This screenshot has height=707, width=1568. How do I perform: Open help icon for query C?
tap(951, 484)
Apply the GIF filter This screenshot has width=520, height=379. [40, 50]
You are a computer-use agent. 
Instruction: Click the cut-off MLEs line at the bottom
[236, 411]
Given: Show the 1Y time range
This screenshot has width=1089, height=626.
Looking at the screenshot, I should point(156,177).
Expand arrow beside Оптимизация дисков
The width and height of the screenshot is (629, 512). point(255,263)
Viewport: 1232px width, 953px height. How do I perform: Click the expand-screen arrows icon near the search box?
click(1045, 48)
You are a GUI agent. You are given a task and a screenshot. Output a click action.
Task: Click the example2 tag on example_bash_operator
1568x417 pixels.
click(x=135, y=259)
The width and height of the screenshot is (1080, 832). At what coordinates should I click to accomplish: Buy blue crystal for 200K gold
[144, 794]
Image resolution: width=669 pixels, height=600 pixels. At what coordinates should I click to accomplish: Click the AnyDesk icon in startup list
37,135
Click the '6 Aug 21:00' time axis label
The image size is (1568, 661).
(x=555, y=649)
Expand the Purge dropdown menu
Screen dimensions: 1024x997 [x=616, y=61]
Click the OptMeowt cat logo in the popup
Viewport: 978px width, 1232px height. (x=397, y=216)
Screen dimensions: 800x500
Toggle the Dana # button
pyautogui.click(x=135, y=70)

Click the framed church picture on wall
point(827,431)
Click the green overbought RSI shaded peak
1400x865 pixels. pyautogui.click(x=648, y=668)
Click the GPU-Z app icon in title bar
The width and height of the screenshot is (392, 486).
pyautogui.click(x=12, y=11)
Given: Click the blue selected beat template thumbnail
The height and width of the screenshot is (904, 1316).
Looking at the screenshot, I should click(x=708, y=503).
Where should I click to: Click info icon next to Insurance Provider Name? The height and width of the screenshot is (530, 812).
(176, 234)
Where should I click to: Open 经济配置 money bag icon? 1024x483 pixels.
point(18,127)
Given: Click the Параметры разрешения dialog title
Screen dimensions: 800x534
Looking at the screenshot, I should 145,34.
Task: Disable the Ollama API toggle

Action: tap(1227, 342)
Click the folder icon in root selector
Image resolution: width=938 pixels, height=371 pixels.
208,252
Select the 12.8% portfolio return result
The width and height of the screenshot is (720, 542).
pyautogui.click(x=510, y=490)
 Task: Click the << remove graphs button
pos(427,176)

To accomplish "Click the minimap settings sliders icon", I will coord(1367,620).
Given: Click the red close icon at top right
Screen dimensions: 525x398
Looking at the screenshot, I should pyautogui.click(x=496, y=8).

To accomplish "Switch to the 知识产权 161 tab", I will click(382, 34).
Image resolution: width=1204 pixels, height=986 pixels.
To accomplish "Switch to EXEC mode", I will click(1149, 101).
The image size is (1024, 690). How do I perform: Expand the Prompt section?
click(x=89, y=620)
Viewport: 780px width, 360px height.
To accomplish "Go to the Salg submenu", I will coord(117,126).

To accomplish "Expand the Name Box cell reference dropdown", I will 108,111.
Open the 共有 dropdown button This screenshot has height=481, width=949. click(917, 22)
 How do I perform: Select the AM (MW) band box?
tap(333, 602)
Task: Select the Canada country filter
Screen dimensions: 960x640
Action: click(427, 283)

****************************************

_EXERCISE BRIEF_.
Only the lines from the one with "Open the 共有" through the end of the records above are to be copied, exactly as written.

_RESULT OF THIS EXERCISE_.
Open the 共有 dropdown button This screenshot has height=481, width=949. click(917, 22)
 How do I perform: Select the AM (MW) band box?
tap(333, 602)
Task: Select the Canada country filter
Screen dimensions: 960x640
Action: click(427, 283)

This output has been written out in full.